Tragedia targa Florio: ancora in corso gli accertamenti

Sono ancora in corso gli accertamenti per ricostruire le cause dell’incidente mortale sul circuito della targa Florio che questa mattina ha provocato la morte del messinese Mauro Amendolia e del commissario Giuseppe Laganà di Lentini (Sr). Nell’incidente è rimasta gravemente ferita Gemma Amendolia, figlia di Mauro e copilota nella gara.

Di sicuro la prova speciale si è corsa in condizioni proibitive. In alcuni tratti i piloti hanno raccontato di aver trovato la carreggiata coperta di neve. Le automobili non erano preparate a questa eventualità e molti piloti sono partiti per la prova speciale con gomme da bagnato, non specifiche per i fondi innevati.
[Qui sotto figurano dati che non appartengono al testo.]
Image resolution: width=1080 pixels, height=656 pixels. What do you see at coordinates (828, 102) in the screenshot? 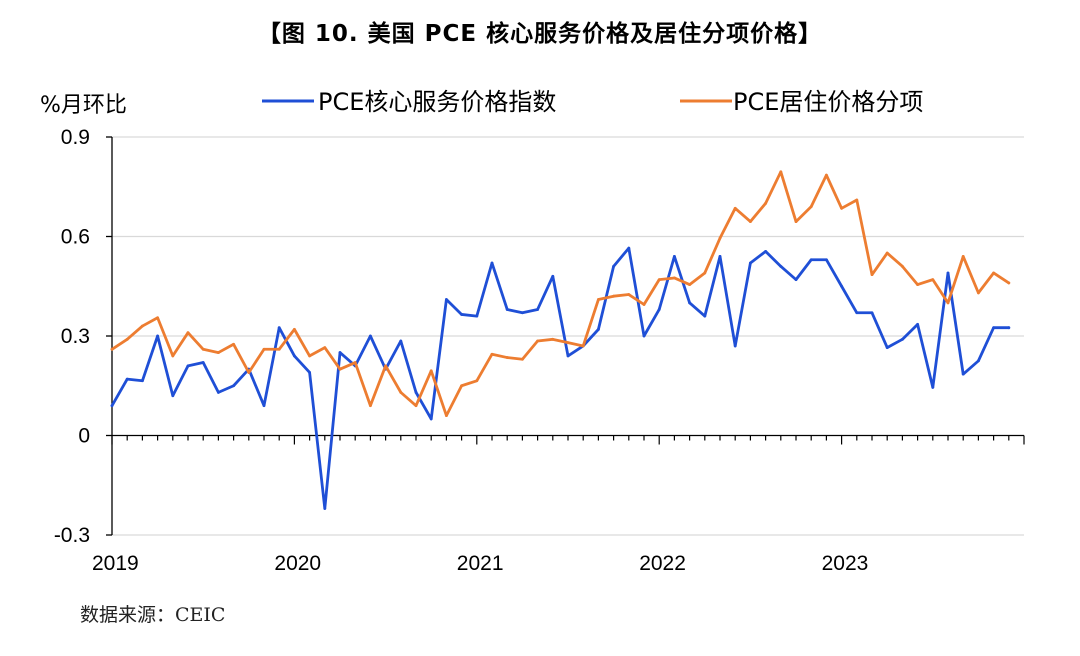
I see `legend-label: PCE居住价格分项` at bounding box center [828, 102].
Il pilota messinese 54enne Amendolia è uscito di strada durante la prima della speciale Piano Battaglia a Isnello. Amendolia è perito assicurativo conosciuto molto nell’ambite dei motori di Messina. Ha partecipato con numerose vetture sia di rally che di crono scalate e pista, ma anche come organizzatore e proprietario della scuderia Messina racing team. La figlia Gemma faceva da navigatore e in passato ha gareggiato anche da pilota e copilota, in coppia con navigatrici donne, spesso anche con la sorella Valentina. Studia a Reggio Calabria e al momento si trova ricoverata in gravi condizioni all’ospedale.

L’altra vittima, Giuseppe Laganà, di Lentini, invece, era un operatore macchine movimento terra.